> _What you need to do_
When every entry has been read, print each one back exactly.

***** Given data *****

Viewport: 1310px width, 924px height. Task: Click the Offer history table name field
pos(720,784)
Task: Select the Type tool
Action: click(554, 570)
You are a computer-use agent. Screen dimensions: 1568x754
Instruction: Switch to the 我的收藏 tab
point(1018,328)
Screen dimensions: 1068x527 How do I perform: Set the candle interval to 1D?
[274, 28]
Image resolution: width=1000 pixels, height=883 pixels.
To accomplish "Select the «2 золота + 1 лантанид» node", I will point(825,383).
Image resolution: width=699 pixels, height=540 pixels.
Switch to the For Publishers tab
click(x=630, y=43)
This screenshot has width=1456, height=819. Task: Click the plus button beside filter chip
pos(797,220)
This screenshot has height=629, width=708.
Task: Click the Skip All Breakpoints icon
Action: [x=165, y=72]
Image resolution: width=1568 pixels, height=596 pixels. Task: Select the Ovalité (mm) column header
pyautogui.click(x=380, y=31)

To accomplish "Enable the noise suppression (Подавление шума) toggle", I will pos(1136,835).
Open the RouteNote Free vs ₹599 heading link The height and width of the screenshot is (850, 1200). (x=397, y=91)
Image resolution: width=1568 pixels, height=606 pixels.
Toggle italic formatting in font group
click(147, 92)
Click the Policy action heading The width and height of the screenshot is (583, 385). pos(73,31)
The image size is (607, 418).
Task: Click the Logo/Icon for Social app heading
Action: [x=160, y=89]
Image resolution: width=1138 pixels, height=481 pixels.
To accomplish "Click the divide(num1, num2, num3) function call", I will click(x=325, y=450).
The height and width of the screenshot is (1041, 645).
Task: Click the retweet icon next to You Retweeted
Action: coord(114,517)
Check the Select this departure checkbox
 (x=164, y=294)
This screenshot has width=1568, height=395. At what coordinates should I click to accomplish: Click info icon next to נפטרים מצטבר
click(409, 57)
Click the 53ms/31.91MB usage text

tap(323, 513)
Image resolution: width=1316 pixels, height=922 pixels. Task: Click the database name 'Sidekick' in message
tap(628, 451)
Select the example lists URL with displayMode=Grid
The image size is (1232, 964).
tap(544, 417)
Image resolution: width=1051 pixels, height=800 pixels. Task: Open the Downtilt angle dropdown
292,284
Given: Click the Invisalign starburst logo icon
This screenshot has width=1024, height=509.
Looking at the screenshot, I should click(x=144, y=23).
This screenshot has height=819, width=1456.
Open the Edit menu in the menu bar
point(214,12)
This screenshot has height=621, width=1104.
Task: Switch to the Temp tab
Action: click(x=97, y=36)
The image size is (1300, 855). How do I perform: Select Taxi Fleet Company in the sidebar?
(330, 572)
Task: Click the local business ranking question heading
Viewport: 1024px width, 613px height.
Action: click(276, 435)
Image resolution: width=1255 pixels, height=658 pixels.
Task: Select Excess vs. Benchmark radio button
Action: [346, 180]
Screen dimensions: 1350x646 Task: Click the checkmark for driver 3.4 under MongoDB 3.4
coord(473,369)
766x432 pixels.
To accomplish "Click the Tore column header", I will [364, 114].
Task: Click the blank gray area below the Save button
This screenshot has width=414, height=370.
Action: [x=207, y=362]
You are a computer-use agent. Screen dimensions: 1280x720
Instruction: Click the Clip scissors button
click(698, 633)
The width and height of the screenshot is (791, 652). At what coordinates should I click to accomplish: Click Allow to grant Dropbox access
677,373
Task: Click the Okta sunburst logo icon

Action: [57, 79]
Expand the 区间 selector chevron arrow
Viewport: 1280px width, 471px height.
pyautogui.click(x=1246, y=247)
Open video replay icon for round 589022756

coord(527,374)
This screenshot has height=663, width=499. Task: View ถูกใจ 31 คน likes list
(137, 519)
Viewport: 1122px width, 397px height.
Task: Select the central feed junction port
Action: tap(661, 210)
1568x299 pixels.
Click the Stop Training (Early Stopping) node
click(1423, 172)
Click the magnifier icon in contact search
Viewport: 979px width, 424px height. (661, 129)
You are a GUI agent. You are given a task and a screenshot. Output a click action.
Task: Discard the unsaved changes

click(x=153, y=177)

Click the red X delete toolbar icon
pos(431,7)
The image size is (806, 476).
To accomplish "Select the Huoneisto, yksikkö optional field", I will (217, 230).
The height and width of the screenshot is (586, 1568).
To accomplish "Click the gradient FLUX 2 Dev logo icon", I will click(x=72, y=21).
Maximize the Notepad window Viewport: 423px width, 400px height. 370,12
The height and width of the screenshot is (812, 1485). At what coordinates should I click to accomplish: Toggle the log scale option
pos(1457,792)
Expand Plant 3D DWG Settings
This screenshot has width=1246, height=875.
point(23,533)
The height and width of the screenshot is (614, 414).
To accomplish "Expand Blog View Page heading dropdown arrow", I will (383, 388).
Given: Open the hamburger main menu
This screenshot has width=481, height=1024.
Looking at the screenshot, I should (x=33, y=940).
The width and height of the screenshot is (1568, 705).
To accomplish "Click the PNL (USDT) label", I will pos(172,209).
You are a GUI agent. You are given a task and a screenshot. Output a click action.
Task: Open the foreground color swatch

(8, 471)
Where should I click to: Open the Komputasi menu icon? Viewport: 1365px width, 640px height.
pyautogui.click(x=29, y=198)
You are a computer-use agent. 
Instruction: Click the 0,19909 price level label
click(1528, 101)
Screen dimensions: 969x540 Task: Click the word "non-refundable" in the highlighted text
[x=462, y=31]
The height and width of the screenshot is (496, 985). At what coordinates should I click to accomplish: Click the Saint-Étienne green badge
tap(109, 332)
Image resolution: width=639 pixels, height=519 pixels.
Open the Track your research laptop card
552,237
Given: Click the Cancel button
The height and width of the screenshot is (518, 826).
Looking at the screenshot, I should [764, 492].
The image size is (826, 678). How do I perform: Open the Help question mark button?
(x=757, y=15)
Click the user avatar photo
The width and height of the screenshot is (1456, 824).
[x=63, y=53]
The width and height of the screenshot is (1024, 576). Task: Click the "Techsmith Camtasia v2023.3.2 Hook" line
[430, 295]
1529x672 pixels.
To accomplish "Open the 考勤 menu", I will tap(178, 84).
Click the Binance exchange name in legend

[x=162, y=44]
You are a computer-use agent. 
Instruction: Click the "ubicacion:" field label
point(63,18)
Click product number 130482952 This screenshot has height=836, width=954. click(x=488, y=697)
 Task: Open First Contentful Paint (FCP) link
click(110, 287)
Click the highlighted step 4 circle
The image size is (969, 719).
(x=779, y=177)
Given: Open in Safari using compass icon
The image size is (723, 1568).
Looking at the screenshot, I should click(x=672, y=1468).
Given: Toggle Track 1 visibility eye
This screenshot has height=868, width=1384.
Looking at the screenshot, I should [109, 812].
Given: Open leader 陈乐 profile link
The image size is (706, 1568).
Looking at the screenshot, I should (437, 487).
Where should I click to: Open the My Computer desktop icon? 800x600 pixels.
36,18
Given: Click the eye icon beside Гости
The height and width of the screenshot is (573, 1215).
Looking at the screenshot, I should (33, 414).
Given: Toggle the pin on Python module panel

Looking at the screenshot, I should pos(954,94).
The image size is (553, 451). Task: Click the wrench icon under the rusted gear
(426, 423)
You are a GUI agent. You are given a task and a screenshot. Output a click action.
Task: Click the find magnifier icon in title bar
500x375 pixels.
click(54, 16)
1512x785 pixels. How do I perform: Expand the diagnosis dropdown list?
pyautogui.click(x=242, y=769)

*****

> _Your response_
Viewport: 1310px width, 924px height. Task: Click the Offer history table name field
pos(720,784)
Task: Select the Type tool
Action: click(554, 570)
You are a computer-use agent. Screen dimensions: 1568x754
Instruction: Switch to the 我的收藏 tab
point(1018,328)
Screen dimensions: 1068x527 How do I perform: Set the candle interval to 1D?
[274, 28]
Image resolution: width=1000 pixels, height=883 pixels.
To accomplish "Select the «2 золота + 1 лантанид» node", I will point(825,383).
Image resolution: width=699 pixels, height=540 pixels.
Switch to the For Publishers tab
click(x=630, y=43)
This screenshot has width=1456, height=819. Task: Click the plus button beside filter chip
pos(797,220)
This screenshot has height=629, width=708.
Task: Click the Skip All Breakpoints icon
Action: [x=165, y=72]
Image resolution: width=1568 pixels, height=596 pixels. Task: Select the Ovalité (mm) column header
pyautogui.click(x=380, y=31)

To accomplish "Enable the noise suppression (Подавление шума) toggle", I will pos(1136,835).
Open the RouteNote Free vs ₹599 heading link The height and width of the screenshot is (850, 1200). (x=397, y=91)
Image resolution: width=1568 pixels, height=606 pixels.
Toggle italic formatting in font group
click(147, 92)
Click the Policy action heading The width and height of the screenshot is (583, 385). pos(73,31)
The image size is (607, 418).
Task: Click the Logo/Icon for Social app heading
Action: [x=160, y=89]
Image resolution: width=1138 pixels, height=481 pixels.
To accomplish "Click the divide(num1, num2, num3) function call", I will click(x=325, y=450).
The height and width of the screenshot is (1041, 645).
Task: Click the retweet icon next to You Retweeted
Action: coord(114,517)
Check the Select this departure checkbox
 (x=164, y=294)
This screenshot has width=1568, height=395. At what coordinates should I click to accomplish: Click info icon next to נפטרים מצטבר
click(409, 57)
Click the 53ms/31.91MB usage text

tap(323, 513)
Image resolution: width=1316 pixels, height=922 pixels. Task: Click the database name 'Sidekick' in message
tap(628, 451)
Select the example lists URL with displayMode=Grid
The image size is (1232, 964).
tap(544, 417)
Image resolution: width=1051 pixels, height=800 pixels. Task: Open the Downtilt angle dropdown
292,284
Given: Click the Invisalign starburst logo icon
This screenshot has width=1024, height=509.
Looking at the screenshot, I should click(x=144, y=23).
This screenshot has height=819, width=1456.
Open the Edit menu in the menu bar
point(214,12)
This screenshot has height=621, width=1104.
Task: Switch to the Temp tab
Action: click(x=97, y=36)
The image size is (1300, 855). How do I perform: Select Taxi Fleet Company in the sidebar?
(330, 572)
Task: Click the local business ranking question heading
Viewport: 1024px width, 613px height.
Action: click(276, 435)
Image resolution: width=1255 pixels, height=658 pixels.
Task: Select Excess vs. Benchmark radio button
Action: [346, 180]
Screen dimensions: 1350x646 Task: Click the checkmark for driver 3.4 under MongoDB 3.4
coord(473,369)
766x432 pixels.
To accomplish "Click the Tore column header", I will [364, 114].
Task: Click the blank gray area below the Save button
This screenshot has width=414, height=370.
Action: [x=207, y=362]
You are a computer-use agent. Screen dimensions: 1280x720
Instruction: Click the Clip scissors button
click(698, 633)
The width and height of the screenshot is (791, 652). At what coordinates should I click to accomplish: Click Allow to grant Dropbox access
677,373
Task: Click the Okta sunburst logo icon

Action: [57, 79]
Expand the 区间 selector chevron arrow
Viewport: 1280px width, 471px height.
pyautogui.click(x=1246, y=247)
Open video replay icon for round 589022756

coord(527,374)
This screenshot has height=663, width=499. Task: View ถูกใจ 31 คน likes list
(137, 519)
Viewport: 1122px width, 397px height.
Task: Select the central feed junction port
Action: tap(661, 210)
1568x299 pixels.
Click the Stop Training (Early Stopping) node
click(1423, 172)
Click the magnifier icon in contact search
Viewport: 979px width, 424px height. (661, 129)
You are a GUI agent. You are given a task and a screenshot. Output a click action.
Task: Discard the unsaved changes

click(x=153, y=177)

Click the red X delete toolbar icon
pos(431,7)
The image size is (806, 476).
To accomplish "Select the Huoneisto, yksikkö optional field", I will (217, 230).
The height and width of the screenshot is (586, 1568).
To accomplish "Click the gradient FLUX 2 Dev logo icon", I will click(x=72, y=21).
Maximize the Notepad window Viewport: 423px width, 400px height. 370,12
The height and width of the screenshot is (812, 1485). At what coordinates should I click to accomplish: Toggle the log scale option
pos(1457,792)
Expand Plant 3D DWG Settings
This screenshot has width=1246, height=875.
point(23,533)
The height and width of the screenshot is (614, 414).
To accomplish "Expand Blog View Page heading dropdown arrow", I will (383, 388).
Given: Open the hamburger main menu
This screenshot has width=481, height=1024.
Looking at the screenshot, I should (x=33, y=940).
The width and height of the screenshot is (1568, 705).
To accomplish "Click the PNL (USDT) label", I will pos(172,209).
You are a GUI agent. You are given a task and a screenshot. Output a click action.
Task: Open the foreground color swatch

(8, 471)
Where should I click to: Open the Komputasi menu icon? Viewport: 1365px width, 640px height.
pyautogui.click(x=29, y=198)
You are a computer-use agent. 
Instruction: Click the 0,19909 price level label
click(1528, 101)
Screen dimensions: 969x540 Task: Click the word "non-refundable" in the highlighted text
[x=462, y=31]
The height and width of the screenshot is (496, 985). At what coordinates should I click to accomplish: Click the Saint-Étienne green badge
tap(109, 332)
Image resolution: width=639 pixels, height=519 pixels.
Open the Track your research laptop card
552,237
Given: Click the Cancel button
The height and width of the screenshot is (518, 826).
Looking at the screenshot, I should [764, 492].
The image size is (826, 678). How do I perform: Open the Help question mark button?
(x=757, y=15)
Click the user avatar photo
The width and height of the screenshot is (1456, 824).
[x=63, y=53]
The width and height of the screenshot is (1024, 576). Task: Click the "Techsmith Camtasia v2023.3.2 Hook" line
[430, 295]
1529x672 pixels.
To accomplish "Open the 考勤 menu", I will tap(178, 84).
Click the Binance exchange name in legend

[x=162, y=44]
You are a computer-use agent. 
Instruction: Click the "ubicacion:" field label
point(63,18)
Click product number 130482952 This screenshot has height=836, width=954. click(x=488, y=697)
 Task: Open First Contentful Paint (FCP) link
click(110, 287)
Click the highlighted step 4 circle
The image size is (969, 719).
(x=779, y=177)
Given: Open in Safari using compass icon
The image size is (723, 1568).
Looking at the screenshot, I should click(x=672, y=1468).
Given: Toggle Track 1 visibility eye
This screenshot has height=868, width=1384.
Looking at the screenshot, I should [109, 812].
Given: Open leader 陈乐 profile link
The image size is (706, 1568).
Looking at the screenshot, I should (437, 487).
Where should I click to: Open the My Computer desktop icon? 800x600 pixels.
36,18
Given: Click the eye icon beside Гости
The height and width of the screenshot is (573, 1215).
Looking at the screenshot, I should (33, 414).
Given: Toggle the pin on Python module panel

Looking at the screenshot, I should pos(954,94).
The image size is (553, 451). Task: Click the wrench icon under the rusted gear
(426, 423)
You are a GUI agent. You are given a task and a screenshot. Output a click action.
Task: Click the find magnifier icon in title bar
500x375 pixels.
click(54, 16)
1512x785 pixels. How do I perform: Expand the diagnosis dropdown list?
pyautogui.click(x=242, y=769)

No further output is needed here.